Pra sempre
A amiga chega para uma visita no fim da
tarde, já com as anotações.
- Ai menina, eu acho que não tenho
coragem!
- Mas axi, deixa de ser mole, mulher.
Tu não queres manter o teu casamento na santa paz?
- Quero sim, mas...
- Olha mana, nessas horas não tem nem
mais nem menos. Tem é que meter a cara pra segurar o que é da gente. O negócio
é garantido e a mulher que deu a receita é das boas. Não falta gente fuçando
ali pras bandas do Agronômico atrás das garrafadas dela.
- Mas como é que eu vou fazer ele beber isso?
- O que
foi que nós combinamos? Isso é garrafada milagrosa pra’quela queimação que ele
tem no estômago. Diz que é remédio da pastoral que ele toma sem medo. Abre o
teu olho, pequena, que esse teu macho tá te passando pra trás.
- Eraste, isola! Deus me livre e
guarde. Não fala isso não, menina. Não pode ser verdade. Eu só acredito vendo.
Fizeram campana na sexta-feira (dia da
grana). Da esquina, observavam. De repente um carro para e buzina. Era ele. Apressado.
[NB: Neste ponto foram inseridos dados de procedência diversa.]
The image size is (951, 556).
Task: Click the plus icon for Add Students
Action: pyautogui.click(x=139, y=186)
Desce do carro, entra na casa e dali a instantes, sai de braços com uma morena.
- Égua, siri! Não é mesmo o safado – admite,
a mulher, indignada.
- Não amofina. És uma mulher nova,
ainda. Inteligente. Não és de se jogar fora. É bem verdade que a pequena é
jovem e atraente e que isso deve estar mexendo com a cabeça dele, um homem
maduro. Tu sabes como é homem velho, é danado pra inventar moda com menininhas.
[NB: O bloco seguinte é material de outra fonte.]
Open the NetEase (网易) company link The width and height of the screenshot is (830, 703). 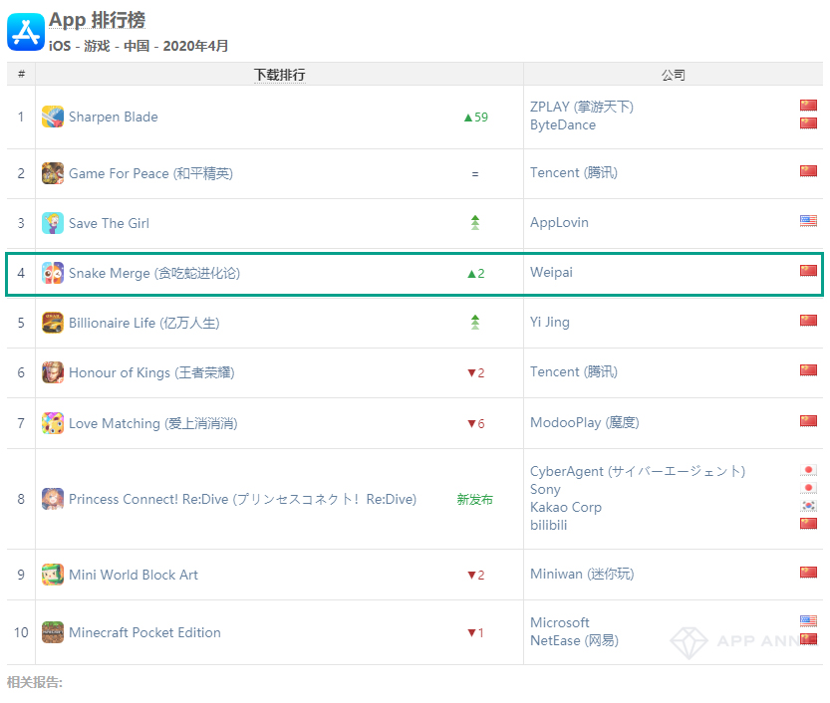coord(574,640)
Mas vai passar. Ele não vai te deixar na mão. Tu queres que eu te ajude?
-Mas como já?
No dia marcado a amiga traz a lista com os ingredientes para a beberagem
receitada pela mandingueira. Um feixe de esquisitices amassadas, fatiadas,
picadas ou trituradas: alho da casca branca, folha da camapu, castanha de caju
assada, folha de bacaba, chicória, grelo da goiabeira, mel de cana, suco de
buriti, água benta, guaraná em bastão, mertiolate de jucá, e uma gota apurada
da regra do mês. Tudo misturado nas devidas proporções indicadas no prospecto,
batido no liquidificador e coado na peça íntima que ele mais gosta (aquela da
oncinha).
- Olha, tu não vais dar pra trás. Fala
que é garrafada da freira, boa pra azia.
Não sei dizer da morena. Só sei que no
último feriadão, despacharam as crianças para a casa dos avós e ganharam o rumo
de Mosqueiro para “uma Segunda lua de mel”, como fizeram questão de divulgar.
Partiram para bucólica no maior amor e um sorriso de felicidade de quem vai ser
feliz para sempre. Na bagagem, uma caixa de Sonrisal para aquela maldita, e
agora, depois do fracasso da garrafada, incurável, dor no estômago.